Pedro, tremendo, tentou se explicar:

— Dona Cacilda, por favor... não é o que parece. Quer dizer, é, mas…

Ela ergueu a mão.

— Pedro, eu não estou falando com você agora. Me dá licença?

Pedro hesitou, olhou para Gael — o olhar de um náufrago — e saiu. Cacilda esperou a porta bater.

Sentou-se ao lado do filho.

— Você… você está com o filho do chefe do seu pai?

Gael não conseguia responder. Cacilda soltou a bolsa e, por um instante, desabou sentada na cama. — Senta ao meu lado Gael.

— Você ama esse rapaz ? - disse Cacilda.

— Sim mamãe. Eu amo tudo no Pedro. Ele me trata com tanto carinho, e temos tantos sonhos.

— Esse menino é rebelde demais. Tem certeza de que ele gosta de ti ? Só quero que ninguém te machuque, Gael… Só isso.

— Ele me ama !!! Tenho certeza disso, ele é mais do que demonstra ser mamãe.

— Mas seu pai… isso pode matar ele. Ou pior: fazer ele matar você.

— Eu sei. — disse Gael, a voz rouca. — Mas eu não aguento mais fingir.

— Só tenha cuidado, com seu pai. Me dê um tempo para prepará-lo, ele é homem de costumes antigos, mas com o tempo ele irá entender.

Ela respirou fundo, olhando para o chão. Depois para ele. E então colocou a mão sobre a do filho, com firmeza, como se estivesse lendo os pensamentos de Gael.

— Gael… eu sou sua mãe. E nada no mundo irá me fazer deixar de te amar. A pesar de toda a crueldade desse mundo, eu estarei aqui para você.

Ele chorou, silenciosamente. Cacilda abraçou o filho com força, e ele afundou no colo dela como quando era criança com febre.

Por alguns minutos, ali, na tempestade que caía do lado de fora e dentro da casa, mãe e filho aprenderam o preço — e o poder — da verdade.
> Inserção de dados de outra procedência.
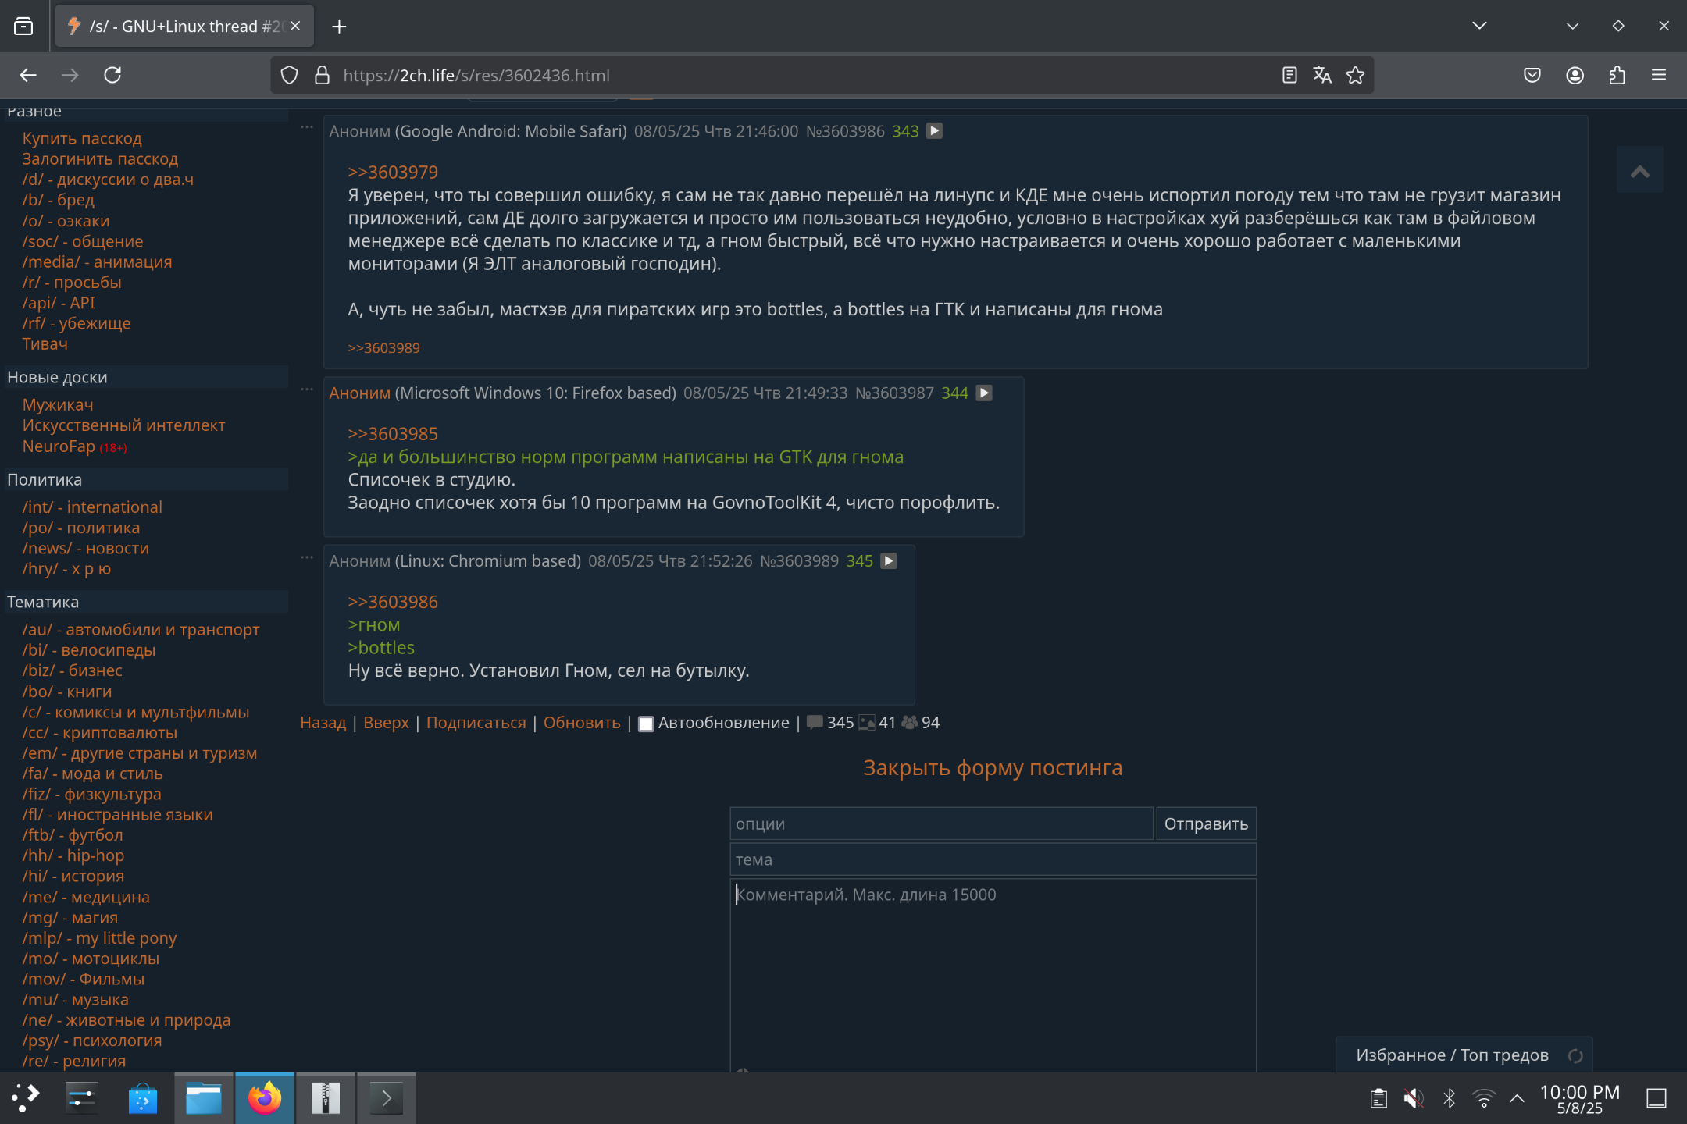Open the Dolphin file manager in taskbar
Viewport: 1687px width, 1124px height.
[203, 1098]
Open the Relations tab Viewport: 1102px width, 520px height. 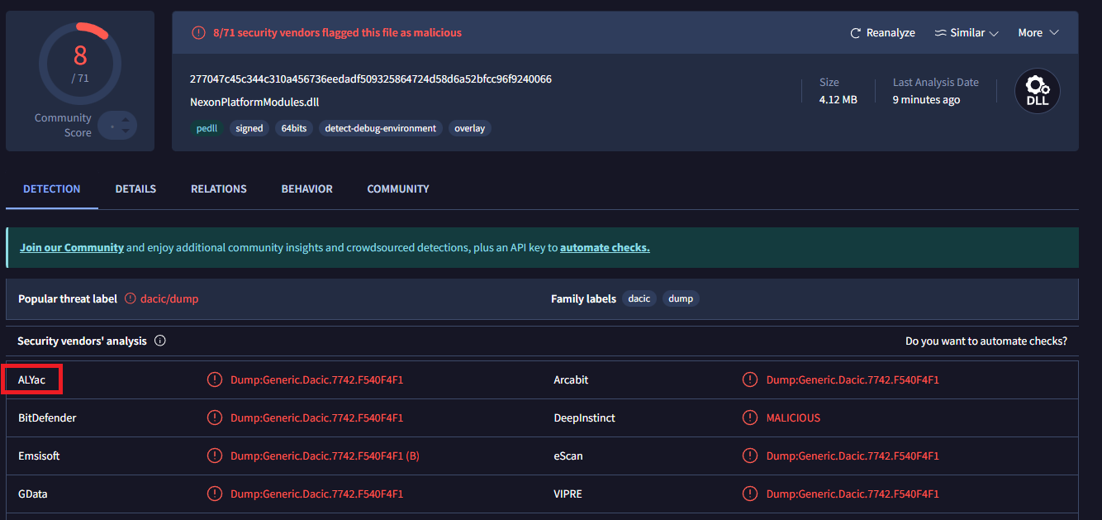click(x=219, y=189)
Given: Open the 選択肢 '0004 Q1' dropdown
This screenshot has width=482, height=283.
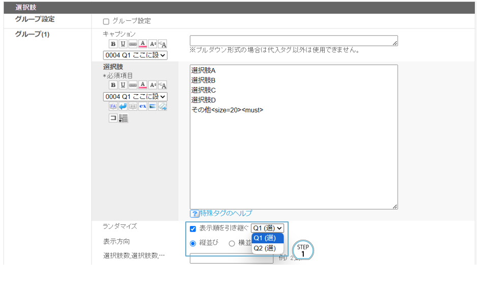Looking at the screenshot, I should pos(135,96).
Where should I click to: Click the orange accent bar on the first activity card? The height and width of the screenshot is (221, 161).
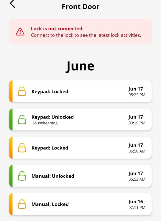tap(11, 91)
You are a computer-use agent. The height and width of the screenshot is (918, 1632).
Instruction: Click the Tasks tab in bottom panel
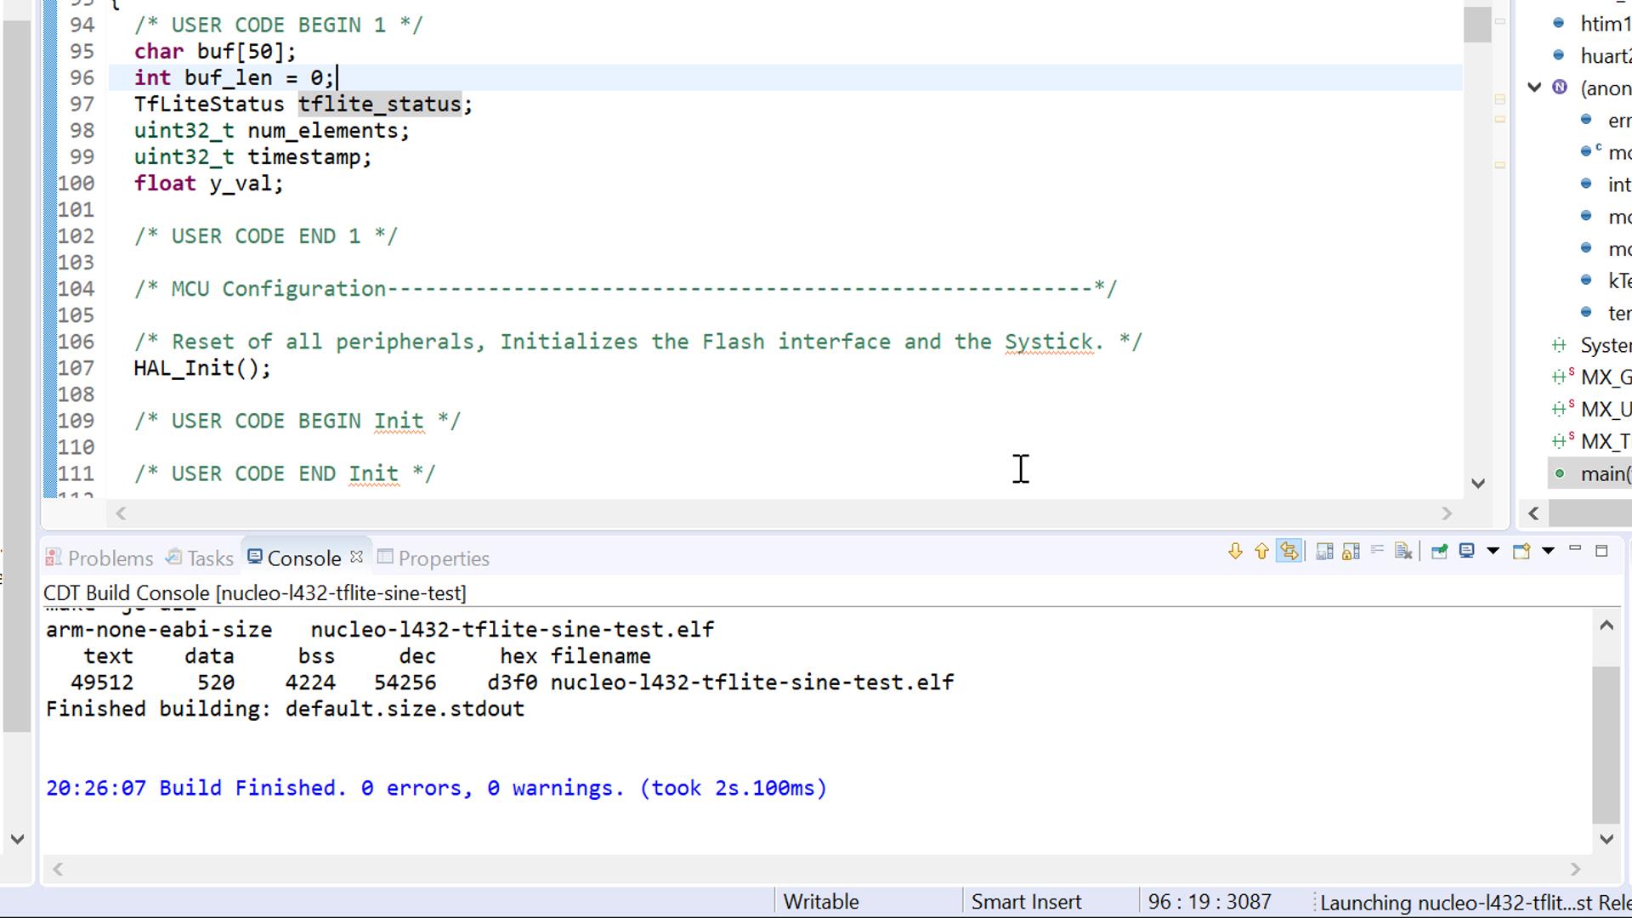211,557
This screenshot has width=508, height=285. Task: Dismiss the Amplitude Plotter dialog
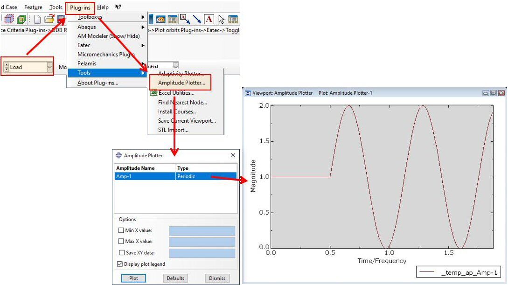pyautogui.click(x=217, y=278)
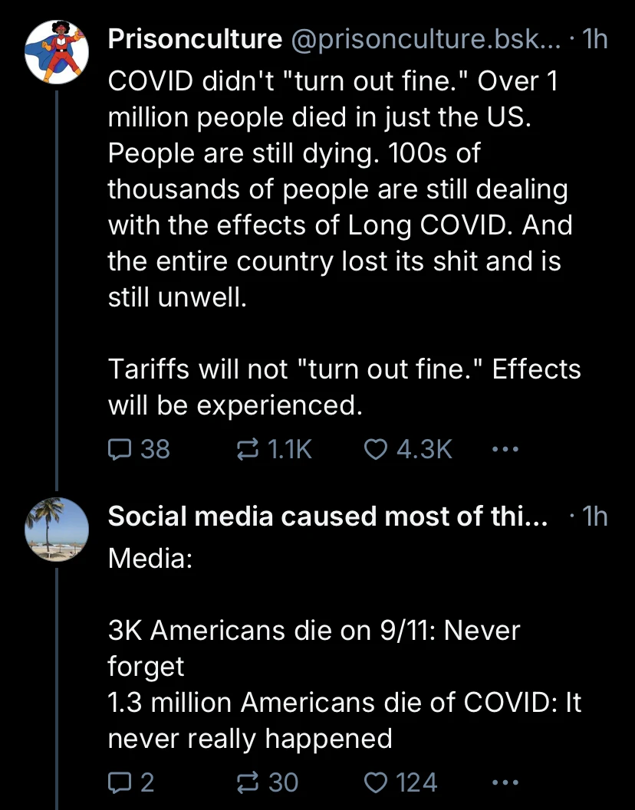
Task: Open the reply's 1h timestamp
Action: pyautogui.click(x=594, y=516)
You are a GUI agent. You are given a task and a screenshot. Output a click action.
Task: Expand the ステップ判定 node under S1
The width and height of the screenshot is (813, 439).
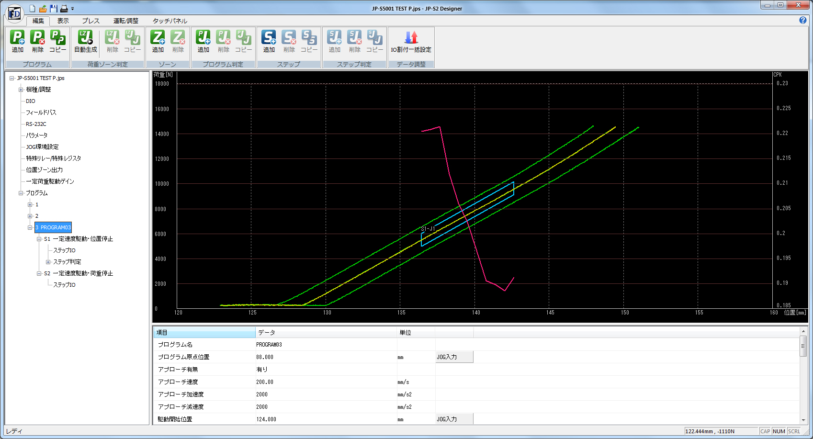coord(48,262)
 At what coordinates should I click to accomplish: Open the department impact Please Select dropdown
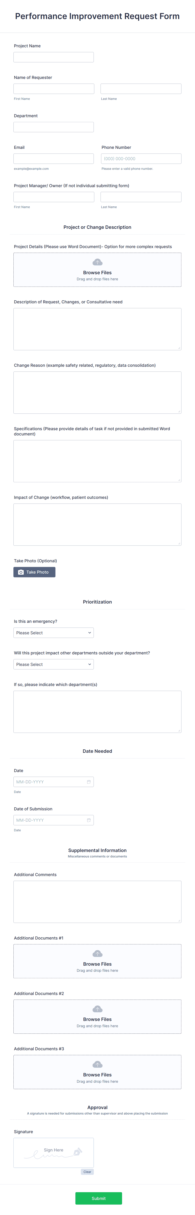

(Escritório de Maurício Krazinsck. Final de tarde abafado em Rancho da Serra. O ventilador gira lentamente, espalhando um cheiro de madeira encerada e charuto.)

Pedro entra e fecha a porta com cuidado. A última vez que o pai o chamara com aquele tom urgente, um assessor fora demitido.

Maurício, de pé, observava o mapa da cidade com anotações rabiscadas. No centro, destacado a marcação de um terreno baldio.

— Sabe o que eu mais odeio, Pedro? — diz, sem virar. — A ingratidão. E a burrice.

Pedro ergue uma sobrancelha, mas permanece em silêncio.

Maurício gira sobre os calcanhares e encara o filho.

— Ouvi você. E o tal do Mocinho Félix. Uma ligação inocente. Mas ouvi. Cada palavra.

Pedro engole seco.

— Pai…

— Cale-se. — Ele avança até a mesa, tira um maço de documentos de uma pasta parda e joga na superfície. — Você sabe o que é isso?

Pedro olha os papéis, sem responder.

— Isso é um projeto milionário. Vai sair do PAC. Programa de Aceleração do Crescimento. Dinheiro federal. Vai financiar a construção de um Centro Integrado de Artes e Tecnologia aqui em Rancho da Serra.

Pedro pisca, confuso.

— Tá… e eu com isso?

Maurício sorri. Frio.

— Esse projeto é minha ponte para Brasília. Para o Senado. — Ele se senta devagar. — Só que tem um detalhe: pra isso acontecer, eu preciso do apoio de Amadeu Cabalero, o prefeito.

E o velho conservador só confia na própria sombra... e na filha.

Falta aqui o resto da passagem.